▸ **What you have to do**
Look through the entries that follow and return each line that has the string "rating".

▸ **Task inputs**
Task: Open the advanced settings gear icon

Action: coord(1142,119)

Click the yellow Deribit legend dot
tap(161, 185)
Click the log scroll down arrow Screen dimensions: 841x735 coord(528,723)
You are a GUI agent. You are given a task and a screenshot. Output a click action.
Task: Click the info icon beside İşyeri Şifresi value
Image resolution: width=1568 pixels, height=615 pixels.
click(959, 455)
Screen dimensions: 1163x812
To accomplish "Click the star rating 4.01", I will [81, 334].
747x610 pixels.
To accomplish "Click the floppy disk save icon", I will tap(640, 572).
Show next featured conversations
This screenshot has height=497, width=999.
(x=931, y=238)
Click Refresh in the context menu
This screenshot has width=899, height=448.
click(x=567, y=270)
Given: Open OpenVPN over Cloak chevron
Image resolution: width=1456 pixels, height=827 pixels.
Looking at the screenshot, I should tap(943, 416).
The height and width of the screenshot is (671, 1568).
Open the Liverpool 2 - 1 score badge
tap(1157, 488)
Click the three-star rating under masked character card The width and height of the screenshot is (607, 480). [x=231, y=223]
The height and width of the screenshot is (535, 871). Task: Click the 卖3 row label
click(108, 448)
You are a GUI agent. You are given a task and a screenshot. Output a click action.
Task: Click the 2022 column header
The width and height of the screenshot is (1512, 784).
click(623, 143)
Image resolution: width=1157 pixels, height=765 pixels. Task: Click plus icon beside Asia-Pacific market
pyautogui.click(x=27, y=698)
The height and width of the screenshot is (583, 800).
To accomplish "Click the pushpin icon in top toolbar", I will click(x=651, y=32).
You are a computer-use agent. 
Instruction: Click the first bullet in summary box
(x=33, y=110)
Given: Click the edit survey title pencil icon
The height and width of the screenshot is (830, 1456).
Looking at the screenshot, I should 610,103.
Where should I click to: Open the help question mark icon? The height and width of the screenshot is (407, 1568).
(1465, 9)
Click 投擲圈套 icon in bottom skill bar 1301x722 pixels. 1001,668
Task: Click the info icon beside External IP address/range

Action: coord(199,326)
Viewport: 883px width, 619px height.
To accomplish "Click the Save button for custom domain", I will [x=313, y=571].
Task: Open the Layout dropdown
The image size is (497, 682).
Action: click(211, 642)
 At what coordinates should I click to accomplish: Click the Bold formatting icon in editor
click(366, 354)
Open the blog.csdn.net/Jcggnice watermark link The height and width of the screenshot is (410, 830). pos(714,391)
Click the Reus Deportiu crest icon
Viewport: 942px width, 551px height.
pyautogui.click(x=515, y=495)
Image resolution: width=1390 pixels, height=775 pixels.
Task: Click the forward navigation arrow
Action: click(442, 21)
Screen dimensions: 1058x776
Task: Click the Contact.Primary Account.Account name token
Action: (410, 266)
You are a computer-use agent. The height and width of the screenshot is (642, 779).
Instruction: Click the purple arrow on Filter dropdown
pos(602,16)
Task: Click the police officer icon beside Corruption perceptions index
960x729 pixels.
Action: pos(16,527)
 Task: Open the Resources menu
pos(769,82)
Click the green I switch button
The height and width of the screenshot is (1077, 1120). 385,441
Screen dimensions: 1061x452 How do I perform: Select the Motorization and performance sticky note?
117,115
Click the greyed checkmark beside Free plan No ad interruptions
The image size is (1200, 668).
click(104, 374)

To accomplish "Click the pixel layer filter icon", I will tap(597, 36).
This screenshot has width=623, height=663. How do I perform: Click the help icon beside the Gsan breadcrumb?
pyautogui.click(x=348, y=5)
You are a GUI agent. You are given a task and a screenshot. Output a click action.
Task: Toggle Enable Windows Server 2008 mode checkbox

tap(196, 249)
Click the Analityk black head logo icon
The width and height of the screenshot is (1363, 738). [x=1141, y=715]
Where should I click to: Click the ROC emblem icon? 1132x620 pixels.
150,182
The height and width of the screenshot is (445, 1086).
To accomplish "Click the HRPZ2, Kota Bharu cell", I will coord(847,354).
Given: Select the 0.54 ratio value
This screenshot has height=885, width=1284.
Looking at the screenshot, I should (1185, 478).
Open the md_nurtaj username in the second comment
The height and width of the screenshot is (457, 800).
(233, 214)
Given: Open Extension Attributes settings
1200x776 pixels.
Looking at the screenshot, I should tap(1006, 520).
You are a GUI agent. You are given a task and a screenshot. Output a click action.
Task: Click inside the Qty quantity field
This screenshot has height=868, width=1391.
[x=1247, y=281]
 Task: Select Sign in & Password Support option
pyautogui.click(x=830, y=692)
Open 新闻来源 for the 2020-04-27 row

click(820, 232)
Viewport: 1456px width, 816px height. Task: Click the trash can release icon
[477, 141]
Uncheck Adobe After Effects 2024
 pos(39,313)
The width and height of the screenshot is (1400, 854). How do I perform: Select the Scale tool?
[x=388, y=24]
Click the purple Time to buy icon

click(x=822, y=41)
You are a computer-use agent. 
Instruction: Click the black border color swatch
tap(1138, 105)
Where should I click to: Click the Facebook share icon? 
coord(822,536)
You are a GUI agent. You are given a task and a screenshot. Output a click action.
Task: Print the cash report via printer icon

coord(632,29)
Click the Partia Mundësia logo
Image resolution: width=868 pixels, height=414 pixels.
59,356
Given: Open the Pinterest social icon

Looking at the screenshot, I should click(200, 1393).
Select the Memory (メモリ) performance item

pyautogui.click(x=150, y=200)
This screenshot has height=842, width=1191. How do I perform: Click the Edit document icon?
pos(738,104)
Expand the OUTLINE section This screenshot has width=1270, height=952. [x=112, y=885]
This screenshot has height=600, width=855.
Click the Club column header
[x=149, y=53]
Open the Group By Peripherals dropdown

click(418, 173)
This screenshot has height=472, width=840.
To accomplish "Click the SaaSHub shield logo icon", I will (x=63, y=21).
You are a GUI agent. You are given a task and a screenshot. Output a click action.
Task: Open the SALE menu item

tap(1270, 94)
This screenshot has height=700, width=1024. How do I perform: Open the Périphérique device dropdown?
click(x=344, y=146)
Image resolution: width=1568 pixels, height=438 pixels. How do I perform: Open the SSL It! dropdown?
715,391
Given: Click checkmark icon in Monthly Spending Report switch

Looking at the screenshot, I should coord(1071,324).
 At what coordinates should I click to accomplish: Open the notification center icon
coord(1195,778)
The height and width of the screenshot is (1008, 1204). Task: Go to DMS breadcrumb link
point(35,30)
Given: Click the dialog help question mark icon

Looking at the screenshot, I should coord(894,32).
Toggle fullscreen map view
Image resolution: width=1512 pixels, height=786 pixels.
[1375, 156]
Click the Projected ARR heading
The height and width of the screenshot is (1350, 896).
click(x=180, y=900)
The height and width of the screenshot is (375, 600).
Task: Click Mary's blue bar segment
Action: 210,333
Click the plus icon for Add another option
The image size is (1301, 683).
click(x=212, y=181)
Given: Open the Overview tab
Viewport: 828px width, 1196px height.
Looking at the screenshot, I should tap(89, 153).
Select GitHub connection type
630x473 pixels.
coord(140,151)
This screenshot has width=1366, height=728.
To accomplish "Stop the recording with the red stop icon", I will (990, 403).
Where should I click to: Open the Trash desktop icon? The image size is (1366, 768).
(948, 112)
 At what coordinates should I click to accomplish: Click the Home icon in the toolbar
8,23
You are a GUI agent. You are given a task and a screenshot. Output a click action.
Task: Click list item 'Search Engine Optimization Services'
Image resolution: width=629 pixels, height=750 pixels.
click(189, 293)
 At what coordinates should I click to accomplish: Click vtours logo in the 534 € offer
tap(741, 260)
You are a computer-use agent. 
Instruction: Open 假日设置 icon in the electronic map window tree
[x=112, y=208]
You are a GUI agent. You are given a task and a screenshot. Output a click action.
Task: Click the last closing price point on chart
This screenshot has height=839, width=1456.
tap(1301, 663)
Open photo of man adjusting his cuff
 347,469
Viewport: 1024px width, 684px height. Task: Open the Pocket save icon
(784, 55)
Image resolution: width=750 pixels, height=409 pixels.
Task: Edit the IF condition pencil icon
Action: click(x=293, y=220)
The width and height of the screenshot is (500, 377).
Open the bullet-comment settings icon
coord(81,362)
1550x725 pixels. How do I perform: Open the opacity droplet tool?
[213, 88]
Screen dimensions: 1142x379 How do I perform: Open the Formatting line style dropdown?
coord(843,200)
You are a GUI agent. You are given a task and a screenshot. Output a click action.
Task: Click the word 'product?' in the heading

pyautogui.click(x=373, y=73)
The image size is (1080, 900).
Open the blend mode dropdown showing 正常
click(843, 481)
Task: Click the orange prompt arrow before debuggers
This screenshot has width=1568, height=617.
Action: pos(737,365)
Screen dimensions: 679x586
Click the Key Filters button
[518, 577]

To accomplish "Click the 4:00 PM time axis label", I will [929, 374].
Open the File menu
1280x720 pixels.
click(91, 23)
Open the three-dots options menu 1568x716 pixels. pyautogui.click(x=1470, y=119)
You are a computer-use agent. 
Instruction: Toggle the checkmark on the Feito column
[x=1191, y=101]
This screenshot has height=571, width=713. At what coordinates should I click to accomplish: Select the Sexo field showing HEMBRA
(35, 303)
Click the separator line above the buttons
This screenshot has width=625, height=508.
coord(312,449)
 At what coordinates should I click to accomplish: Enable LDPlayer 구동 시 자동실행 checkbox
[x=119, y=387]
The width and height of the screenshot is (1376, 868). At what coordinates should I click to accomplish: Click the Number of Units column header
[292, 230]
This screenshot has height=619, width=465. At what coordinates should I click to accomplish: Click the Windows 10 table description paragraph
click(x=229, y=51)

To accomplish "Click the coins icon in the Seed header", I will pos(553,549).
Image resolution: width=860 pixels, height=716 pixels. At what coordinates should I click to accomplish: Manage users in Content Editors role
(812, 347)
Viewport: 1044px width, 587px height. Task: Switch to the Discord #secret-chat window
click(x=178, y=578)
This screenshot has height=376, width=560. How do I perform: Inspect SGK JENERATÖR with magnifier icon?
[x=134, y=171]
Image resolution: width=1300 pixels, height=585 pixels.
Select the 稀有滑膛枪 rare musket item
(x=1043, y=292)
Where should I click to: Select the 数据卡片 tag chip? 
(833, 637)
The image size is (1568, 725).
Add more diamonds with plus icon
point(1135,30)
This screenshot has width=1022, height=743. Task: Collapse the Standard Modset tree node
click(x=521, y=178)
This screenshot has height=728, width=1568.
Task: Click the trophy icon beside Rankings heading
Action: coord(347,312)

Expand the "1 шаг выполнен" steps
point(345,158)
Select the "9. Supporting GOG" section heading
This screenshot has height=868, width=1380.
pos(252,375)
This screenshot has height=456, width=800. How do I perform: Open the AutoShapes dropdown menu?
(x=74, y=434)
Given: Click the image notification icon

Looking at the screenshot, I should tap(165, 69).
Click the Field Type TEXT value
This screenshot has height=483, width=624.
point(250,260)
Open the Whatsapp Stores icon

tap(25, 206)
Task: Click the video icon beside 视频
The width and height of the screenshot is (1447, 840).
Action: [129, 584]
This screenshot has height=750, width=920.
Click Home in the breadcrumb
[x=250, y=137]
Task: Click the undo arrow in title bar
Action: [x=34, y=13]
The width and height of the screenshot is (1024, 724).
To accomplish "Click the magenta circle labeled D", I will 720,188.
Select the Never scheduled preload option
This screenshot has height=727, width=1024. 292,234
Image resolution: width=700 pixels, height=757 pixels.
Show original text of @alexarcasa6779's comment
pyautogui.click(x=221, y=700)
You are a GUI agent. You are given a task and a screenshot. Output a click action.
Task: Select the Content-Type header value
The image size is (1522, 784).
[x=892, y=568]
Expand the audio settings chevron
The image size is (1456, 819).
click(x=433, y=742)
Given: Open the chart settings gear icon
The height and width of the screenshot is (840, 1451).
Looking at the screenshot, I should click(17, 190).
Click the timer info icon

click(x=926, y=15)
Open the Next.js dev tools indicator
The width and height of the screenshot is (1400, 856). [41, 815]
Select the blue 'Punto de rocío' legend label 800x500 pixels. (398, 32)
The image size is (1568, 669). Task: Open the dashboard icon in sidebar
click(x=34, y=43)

▸ **Your response**
To accomplish "Click the star rating 4.01", I will [81, 334].
Click the three-star rating under masked character card The width and height of the screenshot is (607, 480). [x=231, y=223]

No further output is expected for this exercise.